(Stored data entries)
——
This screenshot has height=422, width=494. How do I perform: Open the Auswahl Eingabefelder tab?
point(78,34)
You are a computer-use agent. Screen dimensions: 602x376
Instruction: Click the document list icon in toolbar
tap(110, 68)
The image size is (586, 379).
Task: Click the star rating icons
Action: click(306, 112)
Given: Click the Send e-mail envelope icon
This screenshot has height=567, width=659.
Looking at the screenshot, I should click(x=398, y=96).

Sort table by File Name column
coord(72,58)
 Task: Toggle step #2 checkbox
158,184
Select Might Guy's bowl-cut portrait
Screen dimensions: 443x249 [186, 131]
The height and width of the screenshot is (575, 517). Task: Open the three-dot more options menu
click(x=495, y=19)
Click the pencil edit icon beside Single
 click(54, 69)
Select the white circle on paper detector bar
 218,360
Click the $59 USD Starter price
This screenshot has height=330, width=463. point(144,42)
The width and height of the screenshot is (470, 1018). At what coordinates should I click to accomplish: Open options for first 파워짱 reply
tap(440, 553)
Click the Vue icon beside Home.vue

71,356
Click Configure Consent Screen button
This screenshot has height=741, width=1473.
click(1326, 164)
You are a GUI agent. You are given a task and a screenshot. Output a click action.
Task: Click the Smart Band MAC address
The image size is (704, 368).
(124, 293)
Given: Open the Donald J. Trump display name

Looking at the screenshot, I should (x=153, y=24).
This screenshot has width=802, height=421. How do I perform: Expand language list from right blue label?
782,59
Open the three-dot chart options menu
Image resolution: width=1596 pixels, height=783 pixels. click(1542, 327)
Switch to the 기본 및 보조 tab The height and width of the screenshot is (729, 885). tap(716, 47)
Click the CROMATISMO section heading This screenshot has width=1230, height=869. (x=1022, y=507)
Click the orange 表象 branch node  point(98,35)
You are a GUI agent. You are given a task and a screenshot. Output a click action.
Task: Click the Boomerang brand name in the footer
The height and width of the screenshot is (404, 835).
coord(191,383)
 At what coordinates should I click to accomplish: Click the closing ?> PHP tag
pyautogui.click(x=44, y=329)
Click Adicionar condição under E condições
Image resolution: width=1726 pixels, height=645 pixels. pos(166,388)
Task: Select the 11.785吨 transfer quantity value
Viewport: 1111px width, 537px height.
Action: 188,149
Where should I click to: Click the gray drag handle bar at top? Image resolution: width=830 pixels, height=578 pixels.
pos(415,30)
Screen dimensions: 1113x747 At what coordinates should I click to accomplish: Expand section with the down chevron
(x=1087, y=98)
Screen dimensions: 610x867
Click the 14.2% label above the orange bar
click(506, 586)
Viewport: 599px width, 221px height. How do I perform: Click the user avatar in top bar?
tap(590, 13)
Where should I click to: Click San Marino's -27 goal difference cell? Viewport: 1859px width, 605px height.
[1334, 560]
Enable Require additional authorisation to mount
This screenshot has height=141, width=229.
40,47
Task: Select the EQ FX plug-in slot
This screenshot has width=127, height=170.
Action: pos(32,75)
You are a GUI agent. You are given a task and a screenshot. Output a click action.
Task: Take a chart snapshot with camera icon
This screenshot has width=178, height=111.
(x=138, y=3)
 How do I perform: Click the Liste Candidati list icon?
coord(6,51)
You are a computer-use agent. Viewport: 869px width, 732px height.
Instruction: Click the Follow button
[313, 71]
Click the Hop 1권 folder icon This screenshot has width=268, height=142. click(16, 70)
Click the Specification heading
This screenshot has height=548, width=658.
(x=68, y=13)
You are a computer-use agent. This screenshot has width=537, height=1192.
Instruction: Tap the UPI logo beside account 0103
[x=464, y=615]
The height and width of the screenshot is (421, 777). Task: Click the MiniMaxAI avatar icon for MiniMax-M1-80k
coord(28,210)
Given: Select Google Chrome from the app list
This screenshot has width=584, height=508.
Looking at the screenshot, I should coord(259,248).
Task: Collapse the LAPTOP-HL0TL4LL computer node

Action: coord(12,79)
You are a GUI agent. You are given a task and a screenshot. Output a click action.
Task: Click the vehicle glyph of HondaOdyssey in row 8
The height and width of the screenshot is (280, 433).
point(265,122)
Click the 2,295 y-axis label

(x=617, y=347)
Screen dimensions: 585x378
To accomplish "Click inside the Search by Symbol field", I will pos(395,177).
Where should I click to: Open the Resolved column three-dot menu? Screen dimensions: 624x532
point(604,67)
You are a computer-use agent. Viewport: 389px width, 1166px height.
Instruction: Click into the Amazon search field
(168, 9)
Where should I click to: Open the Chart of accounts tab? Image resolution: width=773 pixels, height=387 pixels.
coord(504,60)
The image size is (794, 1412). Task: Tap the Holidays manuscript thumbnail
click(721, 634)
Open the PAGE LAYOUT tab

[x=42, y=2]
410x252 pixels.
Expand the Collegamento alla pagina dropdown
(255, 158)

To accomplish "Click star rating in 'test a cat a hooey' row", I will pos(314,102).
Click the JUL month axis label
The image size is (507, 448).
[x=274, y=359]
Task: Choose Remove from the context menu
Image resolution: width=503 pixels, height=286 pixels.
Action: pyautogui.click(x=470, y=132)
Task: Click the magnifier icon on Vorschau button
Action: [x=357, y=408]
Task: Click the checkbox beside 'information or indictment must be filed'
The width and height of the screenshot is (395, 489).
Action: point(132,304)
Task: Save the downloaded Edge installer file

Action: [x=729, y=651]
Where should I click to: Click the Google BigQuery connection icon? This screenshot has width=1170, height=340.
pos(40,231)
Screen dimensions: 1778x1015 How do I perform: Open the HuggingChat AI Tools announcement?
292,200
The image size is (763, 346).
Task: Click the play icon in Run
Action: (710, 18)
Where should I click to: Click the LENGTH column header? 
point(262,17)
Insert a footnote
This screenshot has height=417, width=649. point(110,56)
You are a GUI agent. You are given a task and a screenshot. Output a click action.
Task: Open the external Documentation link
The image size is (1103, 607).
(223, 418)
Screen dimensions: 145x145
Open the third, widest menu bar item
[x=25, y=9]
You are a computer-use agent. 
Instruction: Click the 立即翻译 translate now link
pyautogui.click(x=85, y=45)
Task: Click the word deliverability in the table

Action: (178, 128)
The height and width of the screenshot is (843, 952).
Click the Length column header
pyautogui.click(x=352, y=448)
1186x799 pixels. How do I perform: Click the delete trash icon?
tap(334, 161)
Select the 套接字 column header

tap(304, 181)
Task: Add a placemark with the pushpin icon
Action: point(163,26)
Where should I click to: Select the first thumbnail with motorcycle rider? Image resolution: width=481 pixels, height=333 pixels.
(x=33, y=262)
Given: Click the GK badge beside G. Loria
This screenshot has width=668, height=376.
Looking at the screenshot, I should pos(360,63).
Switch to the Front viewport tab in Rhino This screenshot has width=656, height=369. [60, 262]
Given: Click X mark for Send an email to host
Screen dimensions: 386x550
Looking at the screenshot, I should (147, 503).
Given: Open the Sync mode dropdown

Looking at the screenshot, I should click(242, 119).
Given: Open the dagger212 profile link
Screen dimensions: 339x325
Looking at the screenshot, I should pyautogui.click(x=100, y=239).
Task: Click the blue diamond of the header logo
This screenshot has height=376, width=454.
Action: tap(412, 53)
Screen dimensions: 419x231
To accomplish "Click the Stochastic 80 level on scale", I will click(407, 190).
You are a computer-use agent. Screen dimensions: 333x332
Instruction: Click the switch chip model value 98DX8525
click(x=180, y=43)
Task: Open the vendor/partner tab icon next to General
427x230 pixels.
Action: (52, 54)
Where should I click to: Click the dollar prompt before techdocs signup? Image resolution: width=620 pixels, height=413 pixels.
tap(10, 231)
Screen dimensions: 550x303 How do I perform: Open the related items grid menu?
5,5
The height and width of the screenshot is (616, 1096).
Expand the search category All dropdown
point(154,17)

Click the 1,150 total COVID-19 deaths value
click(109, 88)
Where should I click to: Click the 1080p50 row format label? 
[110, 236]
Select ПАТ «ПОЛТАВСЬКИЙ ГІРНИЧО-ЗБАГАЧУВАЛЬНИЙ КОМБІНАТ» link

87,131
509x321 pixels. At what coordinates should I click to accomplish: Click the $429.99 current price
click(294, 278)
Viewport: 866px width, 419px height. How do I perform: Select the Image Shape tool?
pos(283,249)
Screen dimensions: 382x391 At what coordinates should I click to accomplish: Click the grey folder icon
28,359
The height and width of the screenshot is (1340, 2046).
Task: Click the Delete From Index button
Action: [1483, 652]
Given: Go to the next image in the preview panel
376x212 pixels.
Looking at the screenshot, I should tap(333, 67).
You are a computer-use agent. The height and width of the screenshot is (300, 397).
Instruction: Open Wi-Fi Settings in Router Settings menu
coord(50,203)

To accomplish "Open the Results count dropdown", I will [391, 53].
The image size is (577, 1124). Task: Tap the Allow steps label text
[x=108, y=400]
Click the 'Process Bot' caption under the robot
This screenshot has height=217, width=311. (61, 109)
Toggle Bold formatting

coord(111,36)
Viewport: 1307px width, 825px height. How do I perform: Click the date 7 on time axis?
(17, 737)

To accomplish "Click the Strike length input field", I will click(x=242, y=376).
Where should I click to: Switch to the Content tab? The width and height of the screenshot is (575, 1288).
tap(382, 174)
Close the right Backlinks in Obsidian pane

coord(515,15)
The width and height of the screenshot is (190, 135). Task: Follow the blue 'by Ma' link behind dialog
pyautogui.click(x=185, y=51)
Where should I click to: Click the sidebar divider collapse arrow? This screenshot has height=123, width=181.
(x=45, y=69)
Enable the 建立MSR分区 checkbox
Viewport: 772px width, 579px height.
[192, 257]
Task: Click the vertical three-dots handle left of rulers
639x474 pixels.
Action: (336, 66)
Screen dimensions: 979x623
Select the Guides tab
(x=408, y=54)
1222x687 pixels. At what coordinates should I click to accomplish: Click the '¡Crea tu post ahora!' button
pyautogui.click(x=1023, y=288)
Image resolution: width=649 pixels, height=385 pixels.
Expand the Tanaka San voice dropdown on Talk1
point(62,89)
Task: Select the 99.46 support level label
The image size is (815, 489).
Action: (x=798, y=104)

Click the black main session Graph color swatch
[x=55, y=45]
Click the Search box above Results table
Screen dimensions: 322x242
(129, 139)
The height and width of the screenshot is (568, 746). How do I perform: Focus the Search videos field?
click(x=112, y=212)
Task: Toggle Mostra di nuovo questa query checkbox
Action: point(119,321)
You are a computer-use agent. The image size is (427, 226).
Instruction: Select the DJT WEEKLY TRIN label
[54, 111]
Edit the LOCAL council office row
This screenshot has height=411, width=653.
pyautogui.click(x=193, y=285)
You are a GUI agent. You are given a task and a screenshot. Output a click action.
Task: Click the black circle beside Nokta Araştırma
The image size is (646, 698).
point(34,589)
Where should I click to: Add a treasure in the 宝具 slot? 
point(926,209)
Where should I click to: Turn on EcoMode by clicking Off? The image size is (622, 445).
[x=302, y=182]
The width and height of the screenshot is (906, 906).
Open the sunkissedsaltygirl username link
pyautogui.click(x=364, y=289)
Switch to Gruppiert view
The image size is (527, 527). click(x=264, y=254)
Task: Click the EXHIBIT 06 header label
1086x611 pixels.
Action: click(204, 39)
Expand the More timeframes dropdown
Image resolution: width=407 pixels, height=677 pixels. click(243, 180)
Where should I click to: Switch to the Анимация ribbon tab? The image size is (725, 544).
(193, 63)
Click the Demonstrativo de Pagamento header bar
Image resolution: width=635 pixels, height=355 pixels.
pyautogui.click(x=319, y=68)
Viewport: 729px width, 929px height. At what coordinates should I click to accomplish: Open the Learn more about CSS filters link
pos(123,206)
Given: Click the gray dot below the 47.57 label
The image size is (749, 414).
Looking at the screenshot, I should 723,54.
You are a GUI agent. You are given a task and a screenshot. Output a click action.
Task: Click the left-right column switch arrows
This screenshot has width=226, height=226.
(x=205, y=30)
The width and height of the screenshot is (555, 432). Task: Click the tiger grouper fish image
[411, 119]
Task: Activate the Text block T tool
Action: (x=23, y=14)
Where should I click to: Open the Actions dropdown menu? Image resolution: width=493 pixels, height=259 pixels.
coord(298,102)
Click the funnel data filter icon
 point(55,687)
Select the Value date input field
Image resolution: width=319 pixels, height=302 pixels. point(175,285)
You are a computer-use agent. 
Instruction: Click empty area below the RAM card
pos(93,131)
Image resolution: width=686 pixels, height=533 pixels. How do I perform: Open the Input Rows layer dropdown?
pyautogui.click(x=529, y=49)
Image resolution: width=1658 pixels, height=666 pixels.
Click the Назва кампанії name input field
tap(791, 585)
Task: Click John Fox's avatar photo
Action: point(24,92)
——
▸ **Task to complete**
Could you return exactly the stretch of the data above that starts at the line with "Task: Take a chart snapshot with camera icon" and ends at the line with "410x252 pixels.", both lines included?

▸ **Answer space**
Task: Take a chart snapshot with camera icon
This screenshot has width=178, height=111.
(x=138, y=3)
 How do I perform: Click the Liste Candidati list icon?
coord(6,51)
You are a computer-use agent. Viewport: 869px width, 732px height.
Instruction: Click the Follow button
[313, 71]
Click the Hop 1권 folder icon This screenshot has width=268, height=142. click(16, 70)
Click the Specification heading
This screenshot has height=548, width=658.
(x=68, y=13)
You are a computer-use agent. This screenshot has width=537, height=1192.
Instruction: Tap the UPI logo beside account 0103
[x=464, y=615]
The height and width of the screenshot is (421, 777). Task: Click the MiniMaxAI avatar icon for MiniMax-M1-80k
coord(28,210)
Given: Select Google Chrome from the app list
This screenshot has width=584, height=508.
Looking at the screenshot, I should coord(259,248).
Task: Collapse the LAPTOP-HL0TL4LL computer node

Action: coord(12,79)
You are a GUI agent. You are given a task and a screenshot. Output a click action.
Task: Click the vehicle glyph of HondaOdyssey in row 8
The height and width of the screenshot is (280, 433).
point(265,122)
Click the 2,295 y-axis label

(x=617, y=347)
Screen dimensions: 585x378
To accomplish "Click inside the Search by Symbol field", I will pos(395,177).
Where should I click to: Open the Resolved column three-dot menu? Screen dimensions: 624x532
point(604,67)
You are a computer-use agent. Viewport: 389px width, 1166px height.
Instruction: Click into the Amazon search field
(168, 9)
Where should I click to: Open the Chart of accounts tab? Image resolution: width=773 pixels, height=387 pixels.
coord(504,60)
The image size is (794, 1412). Task: Tap the Holidays manuscript thumbnail
click(721, 634)
Open the PAGE LAYOUT tab

[x=42, y=2]
410x252 pixels.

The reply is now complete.